48. HMRC are not seeking to uphold the original liability notice to ED which is under appeal to the extent of £170,863. In other words, I infer that ED would succeed in his appeal to that extent. In my view that is a factor to be taken into account, but it appears to be more a technical matter than a matter of substance. It is not a case where there would be injustice in the sense of a sum becoming payable to which HMRC accept they have no entitlement. HMRC seek to maintain the whole amount of the penalty, albeit by reference to peersonal liability notices served after the notice of appeal was lodged.
49. Mr Mahmood suggested that it would be an affront to justice if the appeals were struck out but the appellants could then litigate the new penalties on the same grounds as the current appeals. I do not consider it would be an affront to justice, it would simply be the price of a serious and significant breach in relation to the present appeals for which there was no good reason. In any event the point does not arise. If the appeals are struck out the original penalties would be payable and HMRC have indicated that they would not rely on the new notices. There would therefore be no question of a new appeal.
50. I must take into account all the circumstances and determine the application in a way which is consistent with the overriding objective of dealing with cases fairly and justly. The Supreme Court in BPP Holdings noted at [35] that the tribunal was faced with two “unpalatable choices”, namely the draconian action of striking out the appeal or doing nothing. I am faced with the same choice. In relation to ED it is very finely balanced, but taking everything into account I am just persuaded that his appeal should not be struck out. Serious though the breach is and despite the absence of any good reason for the breach, in my judgment it would not be proportionate to strike out the appeal where so much is at stake.
Conclusion
51. There must be no further delay in these proceedings. I have released case management directions at the same time as this decision. In terms of what the appellants are required to do, those directions are on terms that in the event of non-compliance the appeals will be struck out.
52. I indicated at the hearing that HMRC would be able to make an application for costs pursuant to Tribunal Rule 10. In principle I would be sympathetic to such an application, but obviously the appellants will have an opportunity to respond to such an application and if appropriate invite the tribunal to consider their financial means.
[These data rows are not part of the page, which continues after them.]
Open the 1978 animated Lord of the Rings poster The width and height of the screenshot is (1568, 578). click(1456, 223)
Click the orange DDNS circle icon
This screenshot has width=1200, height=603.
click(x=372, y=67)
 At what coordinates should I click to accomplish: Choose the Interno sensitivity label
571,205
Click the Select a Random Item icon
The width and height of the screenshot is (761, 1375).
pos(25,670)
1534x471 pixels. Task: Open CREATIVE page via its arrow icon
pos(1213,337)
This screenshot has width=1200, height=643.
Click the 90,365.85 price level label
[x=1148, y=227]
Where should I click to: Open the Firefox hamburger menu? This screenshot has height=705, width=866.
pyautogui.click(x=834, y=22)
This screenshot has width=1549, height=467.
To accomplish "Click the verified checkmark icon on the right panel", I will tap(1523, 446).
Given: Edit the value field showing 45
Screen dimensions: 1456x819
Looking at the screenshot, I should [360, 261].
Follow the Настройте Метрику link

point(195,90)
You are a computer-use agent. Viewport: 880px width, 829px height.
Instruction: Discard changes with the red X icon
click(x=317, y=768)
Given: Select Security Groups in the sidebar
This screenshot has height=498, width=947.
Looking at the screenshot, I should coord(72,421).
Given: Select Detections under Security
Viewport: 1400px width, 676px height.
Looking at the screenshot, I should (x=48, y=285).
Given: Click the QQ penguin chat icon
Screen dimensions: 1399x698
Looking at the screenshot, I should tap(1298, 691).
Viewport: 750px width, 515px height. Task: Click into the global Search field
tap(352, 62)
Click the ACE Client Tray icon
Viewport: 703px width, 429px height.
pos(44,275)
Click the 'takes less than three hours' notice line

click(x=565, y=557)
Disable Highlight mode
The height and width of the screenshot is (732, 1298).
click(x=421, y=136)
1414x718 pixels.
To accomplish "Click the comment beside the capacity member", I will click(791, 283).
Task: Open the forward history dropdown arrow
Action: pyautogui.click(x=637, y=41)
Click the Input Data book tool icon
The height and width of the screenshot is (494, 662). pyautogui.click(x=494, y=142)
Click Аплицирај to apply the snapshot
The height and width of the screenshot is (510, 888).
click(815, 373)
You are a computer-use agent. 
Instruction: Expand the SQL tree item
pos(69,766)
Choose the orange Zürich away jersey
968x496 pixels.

53. This document contains full findings of fact and reasons for the decision. Any party dissatisfied with this decision has a right to apply for permission to appeal against it pursuant to Rule 39 of the Tribunal Procedure (First-tier Tribunal) (Tax Chamber) Rules 2009. The application must be received by this Tribunal not later than 56 days after this decision is sent to that party. The parties are referred to “Guidance to accompany a Decision from the First-tier Tribunal (Tax Chamber)” which accompanies and forms part of this decision notice.